__TO DO__.
Retype exactly, and only, the lines from the one that contains "1404x736 pixels." through the final line of the entries.

Dataset records
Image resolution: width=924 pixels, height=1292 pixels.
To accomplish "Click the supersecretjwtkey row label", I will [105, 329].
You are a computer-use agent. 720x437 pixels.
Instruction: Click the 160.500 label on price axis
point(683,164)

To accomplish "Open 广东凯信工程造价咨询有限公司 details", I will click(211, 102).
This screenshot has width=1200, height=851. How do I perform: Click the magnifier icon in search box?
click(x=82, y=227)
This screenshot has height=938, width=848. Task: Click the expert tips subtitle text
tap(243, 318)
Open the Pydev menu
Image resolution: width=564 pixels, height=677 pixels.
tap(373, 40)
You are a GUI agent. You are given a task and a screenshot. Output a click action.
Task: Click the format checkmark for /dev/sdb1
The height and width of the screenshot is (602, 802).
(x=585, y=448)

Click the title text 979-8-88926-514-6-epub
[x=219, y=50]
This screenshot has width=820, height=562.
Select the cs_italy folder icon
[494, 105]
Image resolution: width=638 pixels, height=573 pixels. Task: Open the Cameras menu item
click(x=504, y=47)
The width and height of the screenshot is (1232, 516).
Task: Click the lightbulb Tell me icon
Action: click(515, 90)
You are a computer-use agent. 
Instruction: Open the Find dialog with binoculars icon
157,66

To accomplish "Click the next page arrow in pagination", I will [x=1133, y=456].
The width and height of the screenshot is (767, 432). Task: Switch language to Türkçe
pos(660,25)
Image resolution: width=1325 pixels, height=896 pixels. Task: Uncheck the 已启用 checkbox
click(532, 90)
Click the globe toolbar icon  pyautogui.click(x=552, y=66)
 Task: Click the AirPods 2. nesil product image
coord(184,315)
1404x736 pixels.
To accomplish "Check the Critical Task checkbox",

__WRITTEN RESPONSE__.
1404x736 pixels.
To accomplish "Check the Critical Task checkbox",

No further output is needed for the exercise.